I had a very busy week and weekend last and this end of week and the long weekend will provide some downtime.
WHy do I feel guilty using downtime as downtime??
Some of this feeling of "sticking" to my schedule comes from fear.
When the depression takes over I start to slow down. Sleep a bit more, do a bit less.
Everything in my life is dictated by black or white thinking. This was true of my nutrition as well.
SO this is another form of balance I must learn.
I know I will do my workout, so does it matter when? I prefer first thing in the morning as it allows me to remove it from my must do list and clears the thought from my brain. A bipolar brain tends to get cluttered if you allow it.
Hmmm, more Balance.
This is what I strive for and struggle with in all parts of my life.
Over involved to under involved, over commited to well you get the point.
Meri asked me last night what my PRW was or new goal.
I believe it will be balance.
One of the reasons for H2H is balance.
SO this weekend I will formulate my goals.

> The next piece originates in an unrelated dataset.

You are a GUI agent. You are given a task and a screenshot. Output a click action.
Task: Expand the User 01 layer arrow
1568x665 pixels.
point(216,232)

H2H,D2D,M2M-6 months in total.
What do I want these 6 months to be and where do I desire ending up.
Given that the next 6 months are the most "dangerous or slippery" for me I see this as an excellent plan.
I have always fought structure and craved it at the same time.
I believe my BP brains desperately wants and needs structure but the child in me, the defiant one that rebels against the structure imposed by a controlling abusive mother is still fighting.
Its good to recognize this conflict. The rebellious streak does me no good and my mother is not in control. I must however not allow my life to be ruled by that. It is so interesting how we continue down a path we despise, simply because its familiar.
As I sit here contemplating making a plan I am actually excited.
For the first time in years I am happy with how I look. Not that I do not want to continue to improve but I was so disgusted with myself that I isolated myself and would not really appear in public.
Fall is upon us and with it comes all the things I love.
Gallery openings, plays, the Opera.
I had already been looking into events that were planned for the Fall and will continue this with my "Plan" this weekend.
In there is my trip to Moscow to spend Xmas and New years with Dana. We travel beyond that but even if we only spend our time there it will be fabulous.
So now I have a plan for the W/E.
Its beatiful and I can walk and think as I don't work.
Balance, I will find it, one step at a time.